═════ PROVIDED MATERIAL
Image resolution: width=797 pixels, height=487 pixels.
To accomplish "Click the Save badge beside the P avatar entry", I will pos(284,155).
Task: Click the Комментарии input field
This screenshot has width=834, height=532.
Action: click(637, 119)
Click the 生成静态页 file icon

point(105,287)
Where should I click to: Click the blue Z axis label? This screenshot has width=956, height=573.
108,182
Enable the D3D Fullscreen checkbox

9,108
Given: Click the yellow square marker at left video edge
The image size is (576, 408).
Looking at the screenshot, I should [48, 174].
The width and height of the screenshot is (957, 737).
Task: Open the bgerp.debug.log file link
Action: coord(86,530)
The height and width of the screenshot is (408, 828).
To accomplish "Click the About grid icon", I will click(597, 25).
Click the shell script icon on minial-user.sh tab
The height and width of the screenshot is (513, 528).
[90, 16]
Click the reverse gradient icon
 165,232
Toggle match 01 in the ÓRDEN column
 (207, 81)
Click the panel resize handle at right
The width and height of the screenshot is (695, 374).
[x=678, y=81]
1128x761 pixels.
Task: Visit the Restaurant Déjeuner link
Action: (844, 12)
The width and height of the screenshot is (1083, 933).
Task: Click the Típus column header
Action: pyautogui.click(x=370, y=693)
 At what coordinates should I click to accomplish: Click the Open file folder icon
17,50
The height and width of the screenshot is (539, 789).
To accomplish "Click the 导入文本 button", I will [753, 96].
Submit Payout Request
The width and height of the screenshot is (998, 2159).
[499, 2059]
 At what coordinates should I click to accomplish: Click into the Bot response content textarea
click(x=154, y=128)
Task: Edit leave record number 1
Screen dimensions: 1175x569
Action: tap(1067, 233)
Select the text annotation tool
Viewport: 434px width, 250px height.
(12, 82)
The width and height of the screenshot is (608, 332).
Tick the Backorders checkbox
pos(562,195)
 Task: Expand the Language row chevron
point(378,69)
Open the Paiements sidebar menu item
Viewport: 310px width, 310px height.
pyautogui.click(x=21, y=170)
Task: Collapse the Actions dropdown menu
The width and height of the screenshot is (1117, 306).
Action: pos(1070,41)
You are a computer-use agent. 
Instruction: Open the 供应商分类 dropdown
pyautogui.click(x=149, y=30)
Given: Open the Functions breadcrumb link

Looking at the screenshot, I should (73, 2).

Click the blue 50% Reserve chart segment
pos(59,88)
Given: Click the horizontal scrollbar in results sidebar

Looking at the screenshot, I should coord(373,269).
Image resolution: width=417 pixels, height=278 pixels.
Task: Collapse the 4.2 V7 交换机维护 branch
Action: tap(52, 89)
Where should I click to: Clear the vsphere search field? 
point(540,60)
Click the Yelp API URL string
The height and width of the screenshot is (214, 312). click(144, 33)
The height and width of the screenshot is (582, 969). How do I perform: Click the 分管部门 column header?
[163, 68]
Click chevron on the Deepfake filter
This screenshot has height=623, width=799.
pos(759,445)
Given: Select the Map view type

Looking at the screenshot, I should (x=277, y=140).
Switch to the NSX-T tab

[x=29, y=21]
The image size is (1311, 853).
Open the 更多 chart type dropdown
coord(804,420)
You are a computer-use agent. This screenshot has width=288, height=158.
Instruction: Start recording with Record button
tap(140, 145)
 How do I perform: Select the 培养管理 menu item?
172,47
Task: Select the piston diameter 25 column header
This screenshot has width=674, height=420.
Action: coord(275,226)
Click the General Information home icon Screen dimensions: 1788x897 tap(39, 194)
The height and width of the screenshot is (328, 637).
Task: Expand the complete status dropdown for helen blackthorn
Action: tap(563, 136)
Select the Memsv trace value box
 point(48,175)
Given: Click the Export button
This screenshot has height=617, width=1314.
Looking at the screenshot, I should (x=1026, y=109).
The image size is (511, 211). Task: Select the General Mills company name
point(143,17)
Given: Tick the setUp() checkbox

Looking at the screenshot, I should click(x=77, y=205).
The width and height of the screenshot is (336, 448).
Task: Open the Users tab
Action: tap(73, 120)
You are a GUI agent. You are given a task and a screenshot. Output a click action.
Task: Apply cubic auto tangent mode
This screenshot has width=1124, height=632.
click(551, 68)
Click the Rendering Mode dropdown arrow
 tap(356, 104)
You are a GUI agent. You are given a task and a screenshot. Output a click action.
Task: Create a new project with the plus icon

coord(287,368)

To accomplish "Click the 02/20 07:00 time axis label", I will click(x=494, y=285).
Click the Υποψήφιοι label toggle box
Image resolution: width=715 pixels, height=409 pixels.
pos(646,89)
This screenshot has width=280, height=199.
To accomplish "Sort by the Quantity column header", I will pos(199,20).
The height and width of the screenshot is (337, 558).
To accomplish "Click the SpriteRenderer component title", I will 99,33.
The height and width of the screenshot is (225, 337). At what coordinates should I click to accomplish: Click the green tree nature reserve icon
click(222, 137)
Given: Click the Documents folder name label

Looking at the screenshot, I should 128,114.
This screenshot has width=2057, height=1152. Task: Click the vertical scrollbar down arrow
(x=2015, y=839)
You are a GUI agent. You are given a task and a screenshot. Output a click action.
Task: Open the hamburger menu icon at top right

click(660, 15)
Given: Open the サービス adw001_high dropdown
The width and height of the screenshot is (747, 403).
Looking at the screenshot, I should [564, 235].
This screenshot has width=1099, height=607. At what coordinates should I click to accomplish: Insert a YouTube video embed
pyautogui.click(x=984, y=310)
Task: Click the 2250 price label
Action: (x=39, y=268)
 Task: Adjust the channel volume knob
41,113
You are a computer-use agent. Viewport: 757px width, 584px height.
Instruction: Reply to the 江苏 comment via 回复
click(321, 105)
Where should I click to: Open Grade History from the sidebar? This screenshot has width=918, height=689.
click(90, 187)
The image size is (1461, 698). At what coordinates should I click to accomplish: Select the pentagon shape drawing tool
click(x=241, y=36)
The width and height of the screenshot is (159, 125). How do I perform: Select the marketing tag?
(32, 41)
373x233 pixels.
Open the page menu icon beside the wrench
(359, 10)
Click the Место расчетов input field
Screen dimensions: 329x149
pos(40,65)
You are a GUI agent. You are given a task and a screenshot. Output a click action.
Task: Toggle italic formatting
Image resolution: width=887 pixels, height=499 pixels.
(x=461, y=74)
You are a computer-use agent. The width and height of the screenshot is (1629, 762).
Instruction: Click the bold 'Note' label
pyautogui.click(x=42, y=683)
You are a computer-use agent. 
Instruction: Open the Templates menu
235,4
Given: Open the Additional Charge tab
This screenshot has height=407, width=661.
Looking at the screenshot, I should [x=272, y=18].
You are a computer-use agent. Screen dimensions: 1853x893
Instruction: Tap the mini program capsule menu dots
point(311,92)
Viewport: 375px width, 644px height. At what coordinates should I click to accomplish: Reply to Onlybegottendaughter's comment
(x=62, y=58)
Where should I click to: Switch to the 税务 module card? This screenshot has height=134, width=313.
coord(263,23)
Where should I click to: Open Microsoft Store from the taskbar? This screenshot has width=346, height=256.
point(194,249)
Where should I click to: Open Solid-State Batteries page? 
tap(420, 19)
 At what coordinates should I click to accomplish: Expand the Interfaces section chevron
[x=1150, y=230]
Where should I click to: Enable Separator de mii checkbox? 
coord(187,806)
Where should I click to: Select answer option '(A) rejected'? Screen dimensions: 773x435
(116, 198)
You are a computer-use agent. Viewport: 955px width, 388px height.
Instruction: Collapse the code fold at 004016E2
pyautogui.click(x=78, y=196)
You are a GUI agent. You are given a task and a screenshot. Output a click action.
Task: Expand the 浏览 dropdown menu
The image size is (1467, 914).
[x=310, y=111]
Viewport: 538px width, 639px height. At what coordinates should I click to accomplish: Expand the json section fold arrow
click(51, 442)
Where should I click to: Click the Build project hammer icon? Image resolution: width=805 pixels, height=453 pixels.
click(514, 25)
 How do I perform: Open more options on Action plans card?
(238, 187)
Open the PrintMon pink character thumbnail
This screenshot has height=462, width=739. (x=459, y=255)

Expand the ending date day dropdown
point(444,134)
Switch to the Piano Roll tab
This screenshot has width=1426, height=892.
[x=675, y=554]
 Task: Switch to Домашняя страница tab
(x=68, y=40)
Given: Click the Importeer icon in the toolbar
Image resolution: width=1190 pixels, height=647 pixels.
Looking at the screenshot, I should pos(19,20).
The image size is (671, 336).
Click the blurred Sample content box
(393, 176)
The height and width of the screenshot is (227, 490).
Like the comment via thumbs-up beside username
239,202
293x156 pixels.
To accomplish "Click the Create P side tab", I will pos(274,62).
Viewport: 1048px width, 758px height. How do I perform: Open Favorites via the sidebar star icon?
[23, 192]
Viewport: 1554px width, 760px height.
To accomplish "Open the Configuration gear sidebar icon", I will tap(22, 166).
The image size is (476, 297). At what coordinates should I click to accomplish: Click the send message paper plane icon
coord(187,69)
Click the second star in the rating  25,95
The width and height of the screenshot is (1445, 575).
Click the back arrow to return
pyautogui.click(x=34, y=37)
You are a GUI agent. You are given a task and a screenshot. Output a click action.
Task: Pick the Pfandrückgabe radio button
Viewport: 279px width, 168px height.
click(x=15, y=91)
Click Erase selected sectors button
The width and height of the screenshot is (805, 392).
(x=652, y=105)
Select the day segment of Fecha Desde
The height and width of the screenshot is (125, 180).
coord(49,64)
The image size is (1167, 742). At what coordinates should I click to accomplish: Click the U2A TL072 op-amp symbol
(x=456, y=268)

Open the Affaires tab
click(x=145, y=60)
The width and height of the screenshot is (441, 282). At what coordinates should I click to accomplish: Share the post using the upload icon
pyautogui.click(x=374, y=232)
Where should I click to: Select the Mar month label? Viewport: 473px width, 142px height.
══════════
→ **EXERCISE DESCRIPTION**: All lines from the start of the entries through the line where "Open the Paiements sidebar menu item" sits should be duplicated exactly, with nothing else in the output.

→ **SOLUTION FOR THIS TASK**:
Image resolution: width=797 pixels, height=487 pixels.
To accomplish "Click the Save badge beside the P avatar entry", I will pos(284,155).
Task: Click the Комментарии input field
This screenshot has width=834, height=532.
Action: click(637, 119)
Click the 生成静态页 file icon

point(105,287)
Where should I click to: Click the blue Z axis label? This screenshot has width=956, height=573.
108,182
Enable the D3D Fullscreen checkbox

9,108
Given: Click the yellow square marker at left video edge
The image size is (576, 408).
Looking at the screenshot, I should [48, 174].
The width and height of the screenshot is (957, 737).
Task: Open the bgerp.debug.log file link
Action: coord(86,530)
The height and width of the screenshot is (408, 828).
To accomplish "Click the About grid icon", I will click(597, 25).
Click the shell script icon on minial-user.sh tab
The height and width of the screenshot is (513, 528).
[90, 16]
Click the reverse gradient icon
 165,232
Toggle match 01 in the ÓRDEN column
 (207, 81)
Click the panel resize handle at right
The width and height of the screenshot is (695, 374).
[x=678, y=81]
1128x761 pixels.
Task: Visit the Restaurant Déjeuner link
Action: (844, 12)
The width and height of the screenshot is (1083, 933).
Task: Click the Típus column header
Action: pyautogui.click(x=370, y=693)
 At what coordinates should I click to accomplish: Click the Open file folder icon
17,50
The height and width of the screenshot is (539, 789).
To accomplish "Click the 导入文本 button", I will [753, 96].
Submit Payout Request
The width and height of the screenshot is (998, 2159).
[499, 2059]
 At what coordinates should I click to accomplish: Click into the Bot response content textarea
click(x=154, y=128)
Task: Edit leave record number 1
Screen dimensions: 1175x569
Action: tap(1067, 233)
Select the text annotation tool
Viewport: 434px width, 250px height.
(12, 82)
The width and height of the screenshot is (608, 332).
Tick the Backorders checkbox
pos(562,195)
 Task: Expand the Language row chevron
point(378,69)
Open the Paiements sidebar menu item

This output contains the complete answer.